(DATA IN THIS EXERCISE)

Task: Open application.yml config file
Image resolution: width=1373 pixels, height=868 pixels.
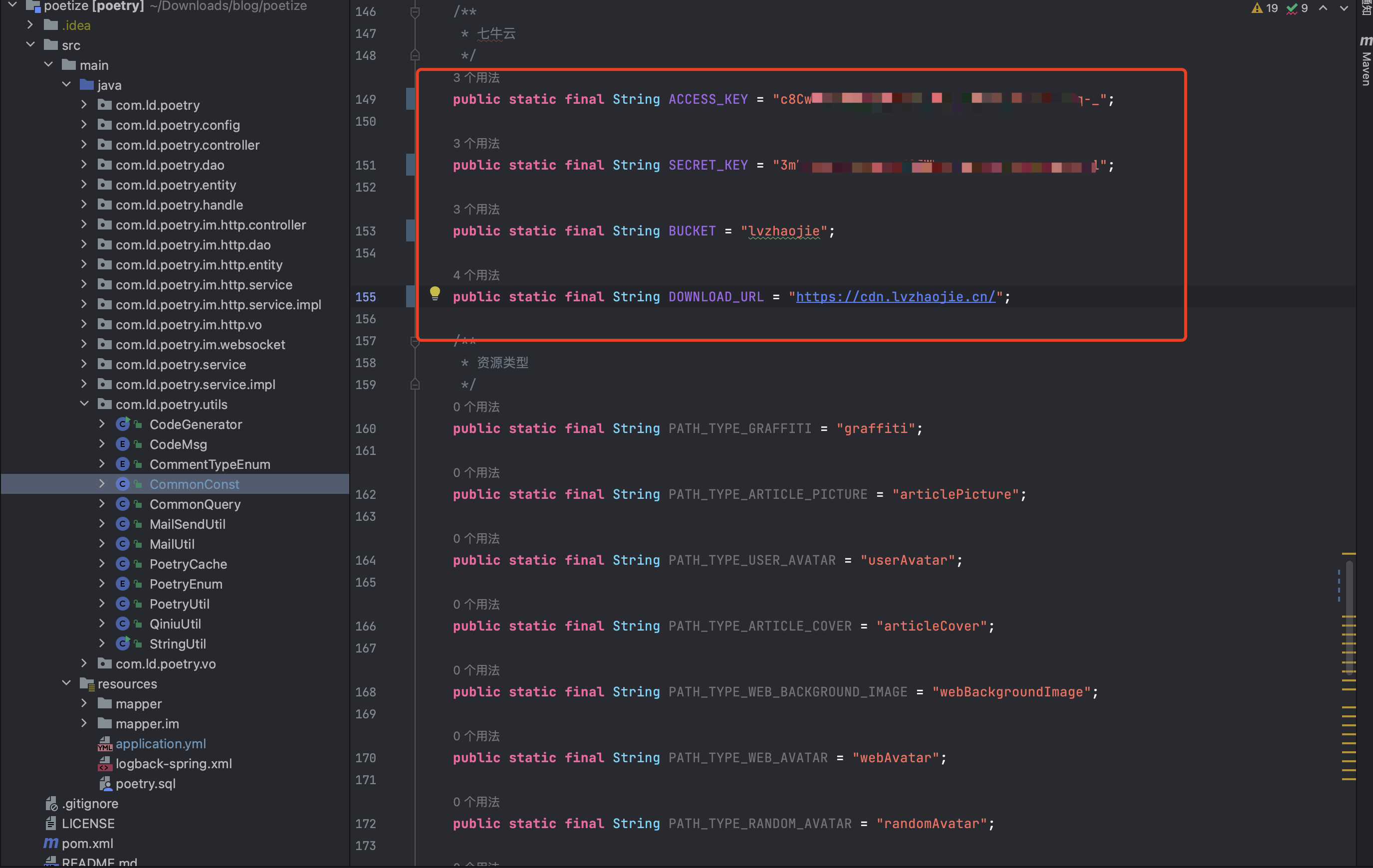Action: pos(160,743)
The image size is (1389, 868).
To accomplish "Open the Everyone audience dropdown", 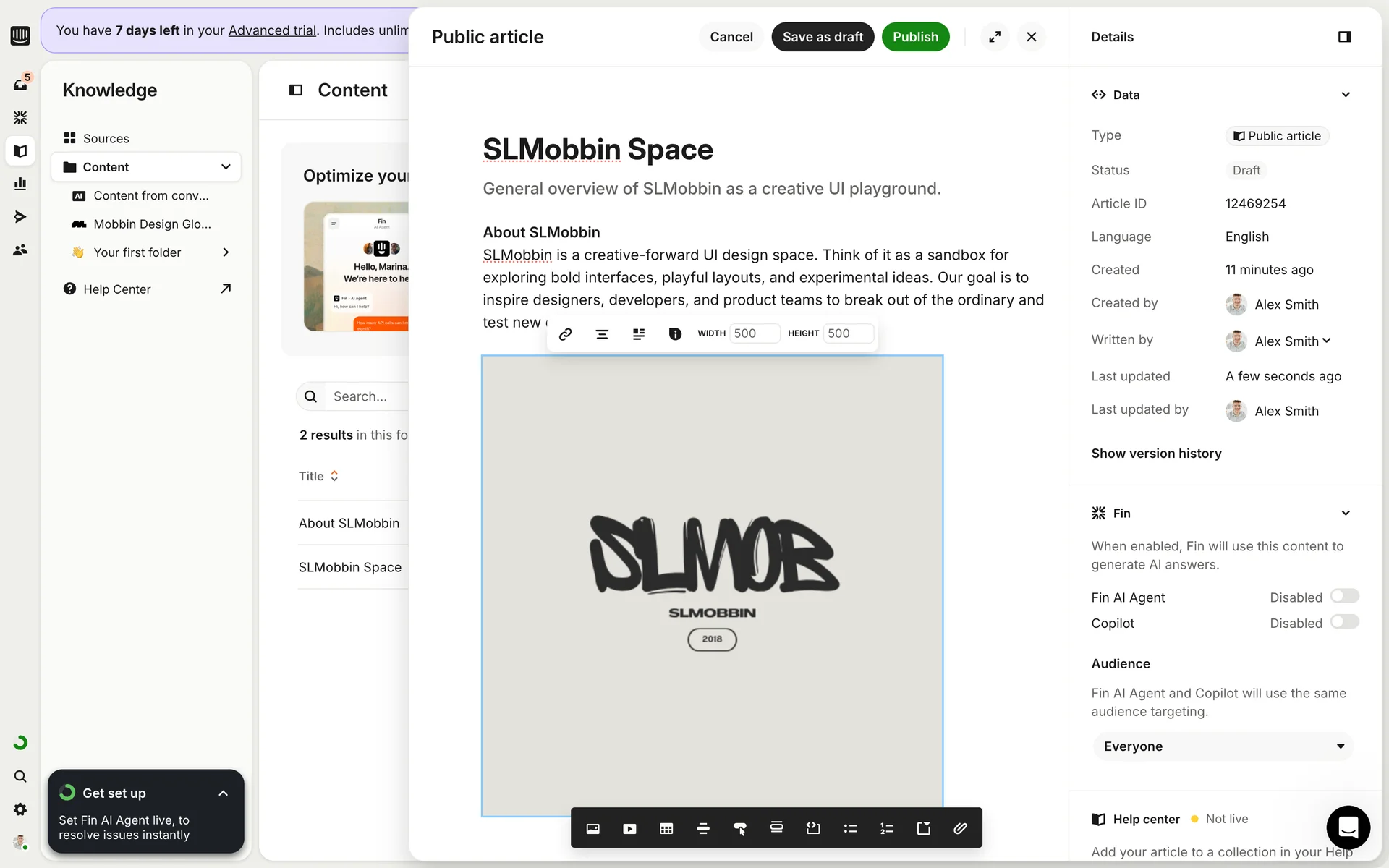I will pos(1223,746).
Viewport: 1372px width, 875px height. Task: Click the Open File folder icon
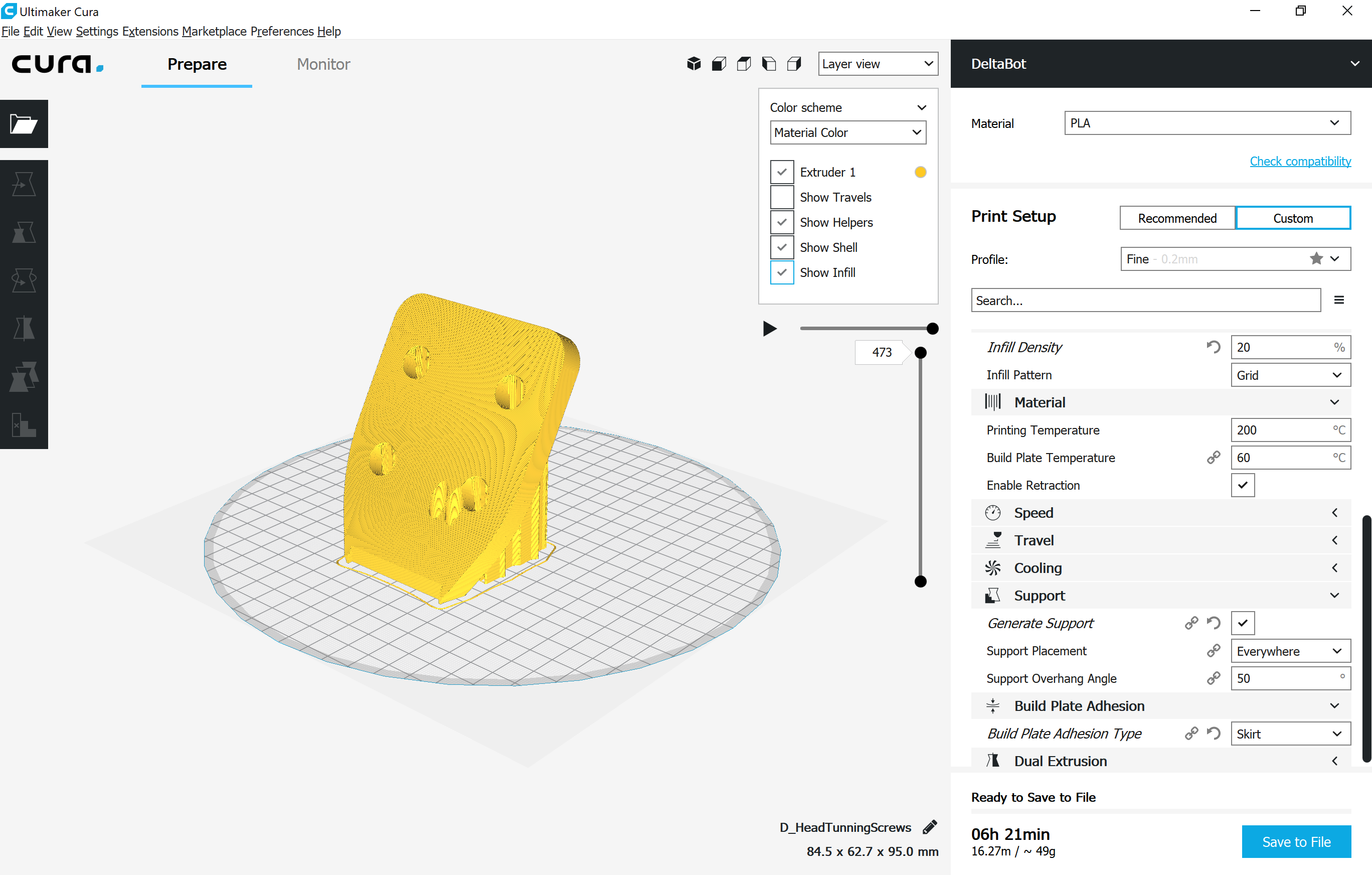[x=24, y=124]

(End DATA IN THIS EXERCISE)

# WHAT IS EXPECTED
Without the pictures, repeat the line with "Viewport: 1372px width, 875px" and every line after it to the end of the listing, and nothing else.

# ANSWER TO THIS PROBLEM
Viewport: 1372px width, 875px height. Task: Click the Open File folder icon
[x=24, y=124]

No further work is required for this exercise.